- [Excerpt provided]:

How To
Protect Your Baby

Learn how to protect your baby from the unseen dangers of X-rays, cellphones and other high-tech gadgets.

Pregnant woman with cell phone

Contributed by Dashka Slater

Last spring, as the tsunami-damaged reactors at Japan’s Fukushima Daiichi nuclear power plant began leaking radioactive particles, that nation’s pregnant women ran for the hills — or at least for faraway cities like Osaka. Moms-to-be in the U.S. are safely distant from fallout or food contamination, but what about X-rays and their high-energy ionizing radiation that damages DNA? Or the low-energy microwave radiation from cellphones and Wi-Fi?

If you are concerned about radiation risk, here are some guidelines for a safer pregnancy:

Dangers of X-rays

Medical X-rays are the most common source of man-made radiation exposure, and obstetric experts suggest avoiding them when possible. There’s generally a low increase in risk of birth defects when a mom-to-be has X-rays, though it depends on timing (earlier is riskier) and amount of exposure. In-utero exposure can increase the offspring’s cancer risk later in life, and while the risk from a single X-ray is tiny, you’ll want to err on the side of caution.

Read more: Womb with a view >>

“X-rays save lives when used appropriately,” says epidemiologist and toxicologist Devra Davis, Ph.D., M.P.H., who wrote about radiation in The Secret History of the War on Cancer (Basic Books) and Disconnect (Dutton). “Used inappropriately, they result in avoidable cancers.” She advises asking for diagnostic alternatives, such as MRI or ultrasound; postponing routine mammograms and dental X-rays; and avoiding a CAT scan — the equivalent of hundreds of chest X-rays — unless medically necessary. If you had an X-ray before learning you were expecting, don’t panic: If the embryo were damaged, you likely would have miscarried, perhaps before you even knew you were pregnant.

- [Action item A]: In the article on radiation and pregnancy, what is the most common source of man-made radiation exposure?
- [Action item B]: Print the part of the article on radiation and pregnancy starting at "Read more: Womb" and ending at "you were pregnant.".
- [Action item C]: Write what comes next in the article on radiation and pregnancy, picking up after its final sentence.

- [Given data]:

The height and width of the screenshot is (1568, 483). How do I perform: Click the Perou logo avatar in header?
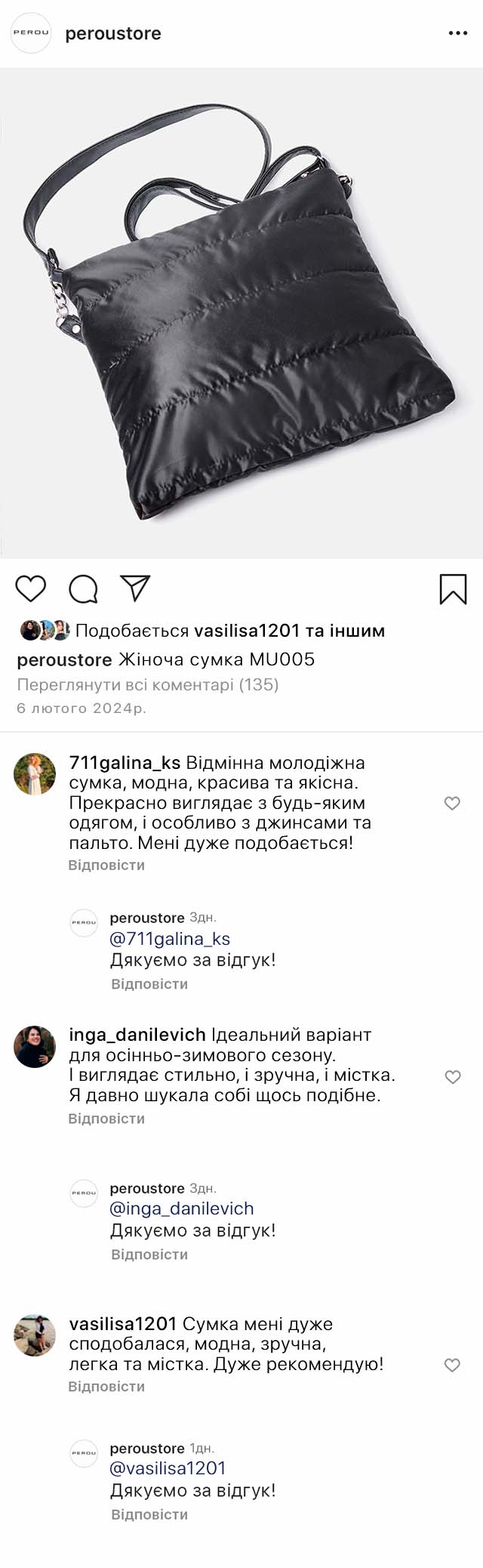(31, 33)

- [Exercise result A]: Medical X-rays.

- [Exercise result B]:
Read more: Womb with a view >>

“X-rays save lives when used appropriately,” says epidemiologist and toxicologist Devra Davis, Ph.D., M.P.H., who wrote about radiation in The Secret History of the War on Cancer (Basic Books) and Disconnect (Dutton). “Used inappropriately, they result in avoidable cancers.” She advises asking for diagnostic alternatives, such as MRI or ultrasound; postponing routine mammograms and dental X-rays; and avoiding a CAT scan — the equivalent of hundreds of chest X-rays — unless medically necessary. If you had an X-ray before learning you were expecting, don’t panic: If the embryo were damaged, you likely would have miscarried, perhaps before you even knew you were pregnant.

- [Exercise result C]:
Some women worry about those full-body scanners at the airport, but the ionizing radiation exposure they pose is “truly trivial,” Davis says. It would take about 50 trips through an airport backscatter X-ray to receive the amount you’d get from a single dental X-ray, though you might want to opt for the pat-down because scanners are not always perfectly calibrated or operated.

Sever that connection

One source of radiation is almost always with you: Your cellphone. While a phone’s radiation is the microwave rather than ionizing type, emissions may still damage DNA over the long term. Turkish researchers who studied lab animals found that prenatal exposure affected the offspring’s eyes, brain, liver and skin.

Davis recommends that pregnant women keep cellphones well away from their abdomens and that moms not let babies play with the phones. “You don’t wait for a car crash before putting your baby in [a] car seat,” she says. “You need to take similar precautions with cellphones. Distance is your friend.”

The same may be true of iPads, which are designed and tested for use eight inches from the adult body.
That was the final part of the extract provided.